University Terms and Definitions Key

Language is powerful. Many of the terms we use today are situated within an evolving historical narrative that continues to impact how each of us navigates the world. The goal of providing background and definitions for the terms listed below is to help us improve dialogue about a variety of social topics. When we better appreciate the power of our words and the weight they carry, we can reduce several misunderstandings by strategically thinking through the way we describe our thoughts and experiences. More importantly, a common linguistic framework helps us to listen and better understand each other as we engage in these exchanges.

As a university striving to be a place where all belong, we must recognize that the historical unequal distribution of power and resources impacts current experiences and future possibilities of individuals engaged in higher education in the United States. In order for belonging to take place, each person and their experiences must be centered.

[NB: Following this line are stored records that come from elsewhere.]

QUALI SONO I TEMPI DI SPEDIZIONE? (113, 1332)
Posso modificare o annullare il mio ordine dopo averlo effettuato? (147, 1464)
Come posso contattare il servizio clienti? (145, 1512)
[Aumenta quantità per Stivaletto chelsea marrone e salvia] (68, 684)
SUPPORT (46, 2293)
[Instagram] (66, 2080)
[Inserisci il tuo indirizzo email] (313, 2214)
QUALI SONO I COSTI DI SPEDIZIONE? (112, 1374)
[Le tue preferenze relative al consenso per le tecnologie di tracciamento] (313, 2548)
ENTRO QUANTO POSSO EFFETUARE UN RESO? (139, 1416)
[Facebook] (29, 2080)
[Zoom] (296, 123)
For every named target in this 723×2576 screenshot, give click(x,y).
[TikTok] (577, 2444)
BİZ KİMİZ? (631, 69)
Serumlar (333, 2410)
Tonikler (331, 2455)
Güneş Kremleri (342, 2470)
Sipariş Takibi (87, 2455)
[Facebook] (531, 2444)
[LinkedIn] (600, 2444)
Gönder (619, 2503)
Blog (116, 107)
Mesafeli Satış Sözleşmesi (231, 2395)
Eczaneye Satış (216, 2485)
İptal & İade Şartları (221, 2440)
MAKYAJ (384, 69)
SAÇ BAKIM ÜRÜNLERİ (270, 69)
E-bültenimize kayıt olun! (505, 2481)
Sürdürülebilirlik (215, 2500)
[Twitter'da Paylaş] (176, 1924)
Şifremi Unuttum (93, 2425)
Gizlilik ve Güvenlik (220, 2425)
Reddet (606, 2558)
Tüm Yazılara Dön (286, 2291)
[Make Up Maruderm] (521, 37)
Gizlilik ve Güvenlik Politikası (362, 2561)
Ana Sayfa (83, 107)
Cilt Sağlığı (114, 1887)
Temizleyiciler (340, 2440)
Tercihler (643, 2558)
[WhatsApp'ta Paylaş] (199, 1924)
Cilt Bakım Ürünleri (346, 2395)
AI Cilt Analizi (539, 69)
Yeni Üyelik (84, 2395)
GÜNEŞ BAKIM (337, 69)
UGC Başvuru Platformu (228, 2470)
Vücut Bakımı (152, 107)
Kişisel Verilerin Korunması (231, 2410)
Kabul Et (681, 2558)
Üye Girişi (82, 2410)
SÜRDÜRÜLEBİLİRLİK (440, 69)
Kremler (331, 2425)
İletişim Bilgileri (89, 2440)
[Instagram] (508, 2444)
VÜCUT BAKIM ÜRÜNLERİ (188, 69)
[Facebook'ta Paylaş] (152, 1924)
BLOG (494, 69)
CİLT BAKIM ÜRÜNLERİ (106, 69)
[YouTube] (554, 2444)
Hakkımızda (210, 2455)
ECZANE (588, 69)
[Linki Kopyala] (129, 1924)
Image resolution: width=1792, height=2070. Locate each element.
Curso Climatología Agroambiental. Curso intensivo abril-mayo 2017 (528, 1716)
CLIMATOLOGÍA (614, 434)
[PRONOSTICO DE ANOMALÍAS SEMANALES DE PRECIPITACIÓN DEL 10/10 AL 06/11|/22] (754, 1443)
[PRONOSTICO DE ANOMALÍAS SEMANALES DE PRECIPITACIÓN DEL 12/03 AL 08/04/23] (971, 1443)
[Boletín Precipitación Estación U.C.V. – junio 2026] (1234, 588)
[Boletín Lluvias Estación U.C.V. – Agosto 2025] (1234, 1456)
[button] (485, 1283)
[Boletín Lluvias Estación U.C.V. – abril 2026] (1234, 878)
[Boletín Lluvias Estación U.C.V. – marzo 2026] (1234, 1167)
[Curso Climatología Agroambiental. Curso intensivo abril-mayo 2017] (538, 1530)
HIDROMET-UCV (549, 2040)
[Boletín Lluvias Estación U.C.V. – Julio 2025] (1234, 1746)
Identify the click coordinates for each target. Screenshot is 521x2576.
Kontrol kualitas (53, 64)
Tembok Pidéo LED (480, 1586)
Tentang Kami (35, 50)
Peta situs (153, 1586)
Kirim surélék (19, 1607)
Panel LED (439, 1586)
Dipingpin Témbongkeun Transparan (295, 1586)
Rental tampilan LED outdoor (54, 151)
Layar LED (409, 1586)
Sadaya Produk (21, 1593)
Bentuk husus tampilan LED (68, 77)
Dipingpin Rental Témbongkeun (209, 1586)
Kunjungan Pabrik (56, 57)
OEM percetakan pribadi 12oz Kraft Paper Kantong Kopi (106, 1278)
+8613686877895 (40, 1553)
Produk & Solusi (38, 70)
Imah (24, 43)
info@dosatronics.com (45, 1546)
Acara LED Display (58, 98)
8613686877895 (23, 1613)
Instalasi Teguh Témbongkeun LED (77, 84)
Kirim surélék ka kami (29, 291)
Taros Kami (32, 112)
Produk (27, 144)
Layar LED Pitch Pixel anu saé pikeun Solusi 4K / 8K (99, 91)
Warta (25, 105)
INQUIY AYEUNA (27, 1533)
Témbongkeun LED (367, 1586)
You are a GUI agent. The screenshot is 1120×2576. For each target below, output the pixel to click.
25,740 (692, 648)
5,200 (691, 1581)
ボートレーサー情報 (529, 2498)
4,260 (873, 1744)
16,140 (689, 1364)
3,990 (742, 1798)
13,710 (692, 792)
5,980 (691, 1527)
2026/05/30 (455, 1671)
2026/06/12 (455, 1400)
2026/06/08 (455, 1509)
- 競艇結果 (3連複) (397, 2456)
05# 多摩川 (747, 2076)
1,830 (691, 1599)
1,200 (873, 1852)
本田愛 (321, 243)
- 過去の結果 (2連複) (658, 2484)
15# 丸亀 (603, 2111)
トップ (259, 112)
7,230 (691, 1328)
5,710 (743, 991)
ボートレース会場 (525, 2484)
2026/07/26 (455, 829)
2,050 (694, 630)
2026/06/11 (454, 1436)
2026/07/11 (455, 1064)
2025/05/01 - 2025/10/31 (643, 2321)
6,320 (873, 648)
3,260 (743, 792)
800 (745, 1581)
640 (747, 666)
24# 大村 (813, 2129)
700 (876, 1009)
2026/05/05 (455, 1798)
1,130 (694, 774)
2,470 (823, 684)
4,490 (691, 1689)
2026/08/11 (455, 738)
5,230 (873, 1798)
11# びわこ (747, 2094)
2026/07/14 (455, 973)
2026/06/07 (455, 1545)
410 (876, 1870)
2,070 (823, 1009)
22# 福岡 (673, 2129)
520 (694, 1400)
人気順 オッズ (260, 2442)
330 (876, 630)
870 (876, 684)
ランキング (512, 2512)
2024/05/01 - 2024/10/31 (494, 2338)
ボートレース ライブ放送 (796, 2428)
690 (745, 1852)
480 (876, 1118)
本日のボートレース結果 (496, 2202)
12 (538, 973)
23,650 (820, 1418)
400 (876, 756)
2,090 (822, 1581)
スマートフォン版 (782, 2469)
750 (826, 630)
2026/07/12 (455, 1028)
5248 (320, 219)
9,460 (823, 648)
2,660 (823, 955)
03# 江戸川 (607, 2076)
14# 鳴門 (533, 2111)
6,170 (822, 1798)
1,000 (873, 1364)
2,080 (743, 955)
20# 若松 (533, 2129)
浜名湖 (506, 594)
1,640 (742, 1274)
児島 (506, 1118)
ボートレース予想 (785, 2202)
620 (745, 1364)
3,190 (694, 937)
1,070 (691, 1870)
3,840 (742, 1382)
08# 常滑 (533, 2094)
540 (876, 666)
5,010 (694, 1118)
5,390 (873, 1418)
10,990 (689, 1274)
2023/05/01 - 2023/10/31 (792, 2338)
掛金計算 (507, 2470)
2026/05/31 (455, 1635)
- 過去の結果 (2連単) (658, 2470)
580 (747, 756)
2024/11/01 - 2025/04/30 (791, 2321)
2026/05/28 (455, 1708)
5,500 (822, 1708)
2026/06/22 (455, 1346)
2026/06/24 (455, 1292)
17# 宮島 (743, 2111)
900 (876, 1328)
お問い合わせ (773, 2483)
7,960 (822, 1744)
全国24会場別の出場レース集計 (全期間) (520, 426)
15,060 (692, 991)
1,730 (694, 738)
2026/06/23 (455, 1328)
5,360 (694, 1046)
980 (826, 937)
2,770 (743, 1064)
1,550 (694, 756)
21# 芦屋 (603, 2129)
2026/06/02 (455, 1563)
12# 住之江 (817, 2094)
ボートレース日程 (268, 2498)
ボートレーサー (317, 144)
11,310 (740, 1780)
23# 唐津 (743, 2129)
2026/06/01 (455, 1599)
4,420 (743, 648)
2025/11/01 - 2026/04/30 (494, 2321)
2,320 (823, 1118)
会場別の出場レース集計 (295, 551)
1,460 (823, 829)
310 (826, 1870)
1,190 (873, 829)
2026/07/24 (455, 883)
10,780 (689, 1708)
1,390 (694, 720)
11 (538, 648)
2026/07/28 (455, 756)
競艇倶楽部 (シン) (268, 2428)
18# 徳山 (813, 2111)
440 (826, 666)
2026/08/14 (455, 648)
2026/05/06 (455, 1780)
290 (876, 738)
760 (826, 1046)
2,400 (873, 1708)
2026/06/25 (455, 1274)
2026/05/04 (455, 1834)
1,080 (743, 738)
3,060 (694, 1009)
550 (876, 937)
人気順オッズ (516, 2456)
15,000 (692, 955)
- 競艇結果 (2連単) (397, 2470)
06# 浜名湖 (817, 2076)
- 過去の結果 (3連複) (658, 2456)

As a public university for the public good, it is our responsibility to ensure that each student, faculty, staff, and community member has the ability to participate without barriers and to feel affirmed. At BGSU this means understanding the power of our words and the language we choose to use.

Diversity is the recognition of intersecting identities and social hierarchies, particularly related to race, ethnicity, gender, sexual orientation, age, disability, religion, and socio-economic status. (Modified from BGSU Inclusion Network, 2012, as cited in Student Affairs Diversity Committee, 2014).

Belonging is an ongoing process of finding and creating connections. It is about the extent to which students, faculty, and staff feel valued, respected, included, and empowered. When people belong, they experience being affirmed by the campus community, inclusive of the people, physical spaces, and organizational structures within that community (adapted from Strayhorn, 2018, p. 4).

Equity is the practice of ensuring that personal or social circumstances, such as protected class or intersecting identities, are not obstacles to achieving one’s potential. Equity is reflected in policies and processes which acknowledge that we live in a world where not all members are afforded the same resources, treatment, and opportunity, and works to remedy this fact (modified from Equity and Quality in Education, 2012).

Inclusion is an active process that engages the community to cultivate an environment that sustains and affirms all members, particularly those from historically marginalized or minoritized groups. It is a commitment to distribute privilege and influence across differences and a willingness to act on this commitment (BGSU Focus on the Future Task Force on Diversity and Inclusion and Diversity Strategic Plan Committee, 2019).